For a multitude of reasons, the FM's first budgetary exercise fell below expectations. But given a clearer vision and a better team, there is hope that his second will prove to be a milestone for the Indian economy
Tax reform has been on the government’s agenda for far too long and should no longer be postponed. The report of the Finance Commission (chaired by Y Venugopal Reddy) is expected to suggest further devolution of revenues to states. This will exert even greater pressure on the government’s income account. The Centre could use the incentive of accepting the Finance Commission report to get all states to agree to the long-delayed direct and indirect tax reform. This would offer some comfort to the government on the revenue side. Without additional revenue mobilisation, the government would not be in a position to deploy the instrument that Subramanian’s mid-year review advocates, namely, higher public investment. One way of doing this would be through privatisation and what we call disinvestment. This remains an important source of public investment funding and we should expect action on this front.
Railway Minister Suresh Prabhu has many ideas as to how railways’s assets can be better utilised to raise revenues for increased investment and this is one way of tackling the challenge. Public services like the railways would understandably draw on government revenues in a developing economy but they can become productive sectors for the economy if their assets are used more efficiently and in a market-friendly manner.
At the end of the day, however, the best way to raise government revenues would be to stimulate growth. That is precisely what happened in the 2000s, when revenues grew rapidly as growth rates remained high. This means the focus of the budget has to be on adopting measures that would, in fact, promote revenue-generating growth.
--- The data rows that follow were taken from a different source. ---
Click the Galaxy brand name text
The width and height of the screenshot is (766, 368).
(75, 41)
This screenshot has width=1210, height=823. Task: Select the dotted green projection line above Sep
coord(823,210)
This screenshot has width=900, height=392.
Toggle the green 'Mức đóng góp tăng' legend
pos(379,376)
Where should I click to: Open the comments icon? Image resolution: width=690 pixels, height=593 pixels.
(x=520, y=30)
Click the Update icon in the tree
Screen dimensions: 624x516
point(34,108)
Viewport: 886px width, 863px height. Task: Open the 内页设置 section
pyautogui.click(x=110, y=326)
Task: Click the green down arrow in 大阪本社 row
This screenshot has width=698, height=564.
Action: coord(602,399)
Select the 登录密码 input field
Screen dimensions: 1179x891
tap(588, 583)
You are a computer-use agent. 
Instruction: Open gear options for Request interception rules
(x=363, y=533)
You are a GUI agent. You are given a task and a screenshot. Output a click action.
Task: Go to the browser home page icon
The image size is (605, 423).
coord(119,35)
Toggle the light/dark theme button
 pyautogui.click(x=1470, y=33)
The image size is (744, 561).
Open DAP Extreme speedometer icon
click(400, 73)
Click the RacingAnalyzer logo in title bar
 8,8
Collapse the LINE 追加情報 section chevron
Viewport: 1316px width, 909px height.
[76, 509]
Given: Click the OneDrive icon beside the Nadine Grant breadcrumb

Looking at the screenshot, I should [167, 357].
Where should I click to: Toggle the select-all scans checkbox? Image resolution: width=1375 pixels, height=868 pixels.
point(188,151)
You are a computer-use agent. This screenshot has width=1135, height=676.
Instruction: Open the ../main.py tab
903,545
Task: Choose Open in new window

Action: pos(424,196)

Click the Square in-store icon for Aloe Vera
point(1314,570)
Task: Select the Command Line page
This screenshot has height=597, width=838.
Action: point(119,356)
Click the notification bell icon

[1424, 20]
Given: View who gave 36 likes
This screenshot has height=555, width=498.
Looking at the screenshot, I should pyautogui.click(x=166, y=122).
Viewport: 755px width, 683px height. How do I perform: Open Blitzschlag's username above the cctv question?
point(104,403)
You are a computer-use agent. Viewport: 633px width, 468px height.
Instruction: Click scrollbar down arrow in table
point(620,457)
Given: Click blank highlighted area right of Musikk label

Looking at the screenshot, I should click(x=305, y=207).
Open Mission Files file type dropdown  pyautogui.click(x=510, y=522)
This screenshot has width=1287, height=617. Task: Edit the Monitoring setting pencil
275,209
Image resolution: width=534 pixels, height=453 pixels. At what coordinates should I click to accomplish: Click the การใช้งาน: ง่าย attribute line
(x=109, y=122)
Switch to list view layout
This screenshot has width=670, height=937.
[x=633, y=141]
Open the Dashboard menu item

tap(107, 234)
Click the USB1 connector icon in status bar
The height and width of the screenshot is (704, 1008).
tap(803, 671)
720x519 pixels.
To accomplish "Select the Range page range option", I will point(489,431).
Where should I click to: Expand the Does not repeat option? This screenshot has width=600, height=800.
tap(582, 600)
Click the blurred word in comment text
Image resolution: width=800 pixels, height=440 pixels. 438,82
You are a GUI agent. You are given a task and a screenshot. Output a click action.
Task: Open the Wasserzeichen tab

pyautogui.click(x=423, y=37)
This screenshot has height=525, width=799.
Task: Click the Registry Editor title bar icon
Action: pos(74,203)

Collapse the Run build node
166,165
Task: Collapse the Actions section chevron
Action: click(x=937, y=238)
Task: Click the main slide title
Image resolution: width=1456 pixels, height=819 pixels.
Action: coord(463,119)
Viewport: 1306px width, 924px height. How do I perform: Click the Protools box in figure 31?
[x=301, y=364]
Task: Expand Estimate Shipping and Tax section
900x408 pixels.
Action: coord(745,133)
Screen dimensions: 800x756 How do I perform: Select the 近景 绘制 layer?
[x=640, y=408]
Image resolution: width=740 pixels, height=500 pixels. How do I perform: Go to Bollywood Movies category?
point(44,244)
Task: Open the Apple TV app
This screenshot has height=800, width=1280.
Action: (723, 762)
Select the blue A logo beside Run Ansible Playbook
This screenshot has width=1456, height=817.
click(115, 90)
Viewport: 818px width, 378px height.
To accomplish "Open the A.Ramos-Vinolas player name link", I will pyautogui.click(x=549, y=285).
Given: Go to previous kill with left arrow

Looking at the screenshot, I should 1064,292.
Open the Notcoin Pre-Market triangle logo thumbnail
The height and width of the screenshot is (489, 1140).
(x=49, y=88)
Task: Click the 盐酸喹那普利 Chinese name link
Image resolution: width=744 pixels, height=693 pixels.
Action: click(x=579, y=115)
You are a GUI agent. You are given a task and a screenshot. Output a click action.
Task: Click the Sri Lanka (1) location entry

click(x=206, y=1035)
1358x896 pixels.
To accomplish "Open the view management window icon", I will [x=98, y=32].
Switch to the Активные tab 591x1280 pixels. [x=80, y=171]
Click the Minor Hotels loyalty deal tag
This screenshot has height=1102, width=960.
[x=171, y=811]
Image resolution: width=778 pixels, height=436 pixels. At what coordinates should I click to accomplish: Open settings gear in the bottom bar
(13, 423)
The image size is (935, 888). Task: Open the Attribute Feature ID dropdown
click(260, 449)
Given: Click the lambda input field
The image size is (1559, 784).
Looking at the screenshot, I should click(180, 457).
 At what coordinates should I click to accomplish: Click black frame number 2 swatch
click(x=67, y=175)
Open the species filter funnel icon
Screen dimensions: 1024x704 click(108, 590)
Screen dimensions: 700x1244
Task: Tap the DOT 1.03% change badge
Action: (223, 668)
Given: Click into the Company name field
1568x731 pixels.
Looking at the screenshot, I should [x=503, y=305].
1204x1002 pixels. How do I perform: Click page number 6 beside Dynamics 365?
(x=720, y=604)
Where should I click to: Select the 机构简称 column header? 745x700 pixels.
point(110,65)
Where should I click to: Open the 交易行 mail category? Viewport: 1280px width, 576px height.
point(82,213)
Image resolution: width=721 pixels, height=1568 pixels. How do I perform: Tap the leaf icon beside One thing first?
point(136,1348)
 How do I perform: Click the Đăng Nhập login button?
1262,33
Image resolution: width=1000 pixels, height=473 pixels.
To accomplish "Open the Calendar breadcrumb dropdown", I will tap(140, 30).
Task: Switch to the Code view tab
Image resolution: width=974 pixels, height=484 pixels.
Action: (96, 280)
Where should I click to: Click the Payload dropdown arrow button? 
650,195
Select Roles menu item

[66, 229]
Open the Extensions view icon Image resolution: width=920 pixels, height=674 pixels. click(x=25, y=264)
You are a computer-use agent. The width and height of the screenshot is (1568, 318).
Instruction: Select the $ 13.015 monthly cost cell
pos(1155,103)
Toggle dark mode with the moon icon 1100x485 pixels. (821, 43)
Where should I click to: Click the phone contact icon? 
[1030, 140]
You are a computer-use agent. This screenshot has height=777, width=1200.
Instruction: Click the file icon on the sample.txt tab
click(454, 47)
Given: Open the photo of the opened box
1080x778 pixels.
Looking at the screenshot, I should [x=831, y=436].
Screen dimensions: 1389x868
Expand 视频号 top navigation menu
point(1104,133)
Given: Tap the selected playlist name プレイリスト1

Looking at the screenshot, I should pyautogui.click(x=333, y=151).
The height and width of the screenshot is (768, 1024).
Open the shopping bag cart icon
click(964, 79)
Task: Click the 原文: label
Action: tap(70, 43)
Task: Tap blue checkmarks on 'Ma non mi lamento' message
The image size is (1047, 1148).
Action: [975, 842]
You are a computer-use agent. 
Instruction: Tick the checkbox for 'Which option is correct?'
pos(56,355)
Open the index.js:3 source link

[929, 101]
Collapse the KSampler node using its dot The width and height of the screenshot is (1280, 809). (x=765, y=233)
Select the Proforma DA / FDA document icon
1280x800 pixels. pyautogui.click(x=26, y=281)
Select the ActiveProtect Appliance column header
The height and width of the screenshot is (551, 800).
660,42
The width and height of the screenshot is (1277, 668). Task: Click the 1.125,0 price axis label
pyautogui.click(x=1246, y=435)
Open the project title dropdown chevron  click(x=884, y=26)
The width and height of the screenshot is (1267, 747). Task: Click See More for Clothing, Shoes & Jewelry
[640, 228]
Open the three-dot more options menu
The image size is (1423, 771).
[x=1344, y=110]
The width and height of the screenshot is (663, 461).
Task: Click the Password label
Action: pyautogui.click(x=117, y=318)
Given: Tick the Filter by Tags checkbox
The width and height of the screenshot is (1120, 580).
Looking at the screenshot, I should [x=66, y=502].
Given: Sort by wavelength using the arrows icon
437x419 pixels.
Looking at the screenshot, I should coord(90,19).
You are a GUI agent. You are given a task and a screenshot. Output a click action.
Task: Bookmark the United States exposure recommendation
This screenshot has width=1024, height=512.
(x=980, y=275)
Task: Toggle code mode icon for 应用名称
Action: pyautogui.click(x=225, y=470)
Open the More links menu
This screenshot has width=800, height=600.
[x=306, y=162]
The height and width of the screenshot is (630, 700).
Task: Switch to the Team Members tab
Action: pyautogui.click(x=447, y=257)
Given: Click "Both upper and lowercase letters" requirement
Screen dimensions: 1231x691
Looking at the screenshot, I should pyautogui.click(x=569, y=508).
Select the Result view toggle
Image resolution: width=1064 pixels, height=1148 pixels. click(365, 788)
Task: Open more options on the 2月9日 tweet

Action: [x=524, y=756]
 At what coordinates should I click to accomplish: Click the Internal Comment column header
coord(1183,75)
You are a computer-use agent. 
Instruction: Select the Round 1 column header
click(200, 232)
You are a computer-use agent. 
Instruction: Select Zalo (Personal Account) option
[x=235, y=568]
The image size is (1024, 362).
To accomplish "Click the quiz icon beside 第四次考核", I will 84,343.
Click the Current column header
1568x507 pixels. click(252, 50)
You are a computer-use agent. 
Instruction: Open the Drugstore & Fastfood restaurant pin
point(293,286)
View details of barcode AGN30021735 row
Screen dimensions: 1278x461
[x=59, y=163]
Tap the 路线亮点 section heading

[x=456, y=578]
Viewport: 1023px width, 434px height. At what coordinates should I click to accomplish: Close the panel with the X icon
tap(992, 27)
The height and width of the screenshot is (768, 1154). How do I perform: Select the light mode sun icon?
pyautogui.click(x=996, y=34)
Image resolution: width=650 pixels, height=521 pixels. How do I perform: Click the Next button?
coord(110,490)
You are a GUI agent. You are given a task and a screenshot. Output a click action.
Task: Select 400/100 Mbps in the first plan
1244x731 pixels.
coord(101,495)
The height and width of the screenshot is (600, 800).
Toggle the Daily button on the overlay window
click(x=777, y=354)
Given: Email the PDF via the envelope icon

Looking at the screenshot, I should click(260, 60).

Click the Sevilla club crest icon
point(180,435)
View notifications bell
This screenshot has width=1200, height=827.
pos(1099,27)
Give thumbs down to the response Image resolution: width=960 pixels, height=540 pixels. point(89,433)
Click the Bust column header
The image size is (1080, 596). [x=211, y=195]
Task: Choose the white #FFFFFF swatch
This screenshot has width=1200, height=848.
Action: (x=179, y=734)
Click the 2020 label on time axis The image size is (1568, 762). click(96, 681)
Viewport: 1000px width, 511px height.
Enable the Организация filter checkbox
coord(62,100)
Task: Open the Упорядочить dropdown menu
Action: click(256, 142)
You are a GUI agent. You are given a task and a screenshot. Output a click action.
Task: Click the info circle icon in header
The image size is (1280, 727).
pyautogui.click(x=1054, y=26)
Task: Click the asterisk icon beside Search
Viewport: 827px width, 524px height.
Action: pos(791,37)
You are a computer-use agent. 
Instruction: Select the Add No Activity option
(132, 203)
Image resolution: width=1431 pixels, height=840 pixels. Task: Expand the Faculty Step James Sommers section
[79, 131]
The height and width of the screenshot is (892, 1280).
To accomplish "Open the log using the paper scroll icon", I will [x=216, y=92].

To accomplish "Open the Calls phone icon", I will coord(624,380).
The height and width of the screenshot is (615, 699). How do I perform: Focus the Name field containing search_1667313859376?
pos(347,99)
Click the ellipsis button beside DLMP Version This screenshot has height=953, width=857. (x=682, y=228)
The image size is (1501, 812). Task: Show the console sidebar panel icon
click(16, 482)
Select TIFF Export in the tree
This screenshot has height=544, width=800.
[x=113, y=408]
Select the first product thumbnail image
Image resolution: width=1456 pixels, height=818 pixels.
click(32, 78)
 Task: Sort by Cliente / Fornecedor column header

Growth is a complex phenomenon. It is, in the end, a function of savings and investment rates which, in turn, are shaped by expectations. Without doubt, the Narendra Modi government has altered the state of expectations for the better. Everyone once again expects the future to be better than the present. Various analysts at home and abroad have forecast that the Indian economy is likely to emerge as the world’s fastest growing economy in 2016. If this sentiment is sustained by budgetary policy this month, then expectations would fuel new investment.
This brings us to the core of this year’s budgetary and macroeconomic strategy. It should be focussed on improving the ease of doing business in India. The government’s “Make in India” programme is aimed at improving the business environment. Which means the focus of the budget should not be on sectoral incentives—as was indeed the case in Mr Jaitley’s July budget—but on overall macroeconomic policy environment and on microeconomic reform.
India remains a laggard on the ease of doing business. Much can be done with a stroke of the pen. Economist Bibek Debroy, now a member of the newly created NITI Aayog (National Institution for Transforming India), has burnt the proverbial midnight oil listing out all the defunct and obsolete laws that constitute the dreaded Inspector Raj and increase the unease of businesses—micro, small, medium and big —and these laws can be repealed overnight.
Two decades ago, in 1995, I visited a textile mill in Suzhou, southern China, where a young factory manager told me that she has to deal with only four inspectors— labour, health, tax and factory maintenance. Even to this day, Indian businesses have to deal with many more. The essence of the 1991 reforms in India was to make the point that government and public policy makers now trust business. Former Prime Minister PV Narasimha Rao pointedly named industrialist JRD Tata as a Bharat Ratna, the first and last industrialist so honoured, to make the point that even an industrialist is a nation-builder, a national asset to be honoured.
In the past decade, with the focus on crony capitalism and the waywardness of many in business, businessmen have acquired a bad odour in the corridors of government. That is changing. But, of course, business persons have also to earn this respect through more transparent governance and by creating income and employment opportunities for all and not just wealth for themselves.
Budgets come and budgets go. But some become milestones. Mr Jaitley wasted the opportunity of making his first budget a truly memorable one. He should not do that with the second.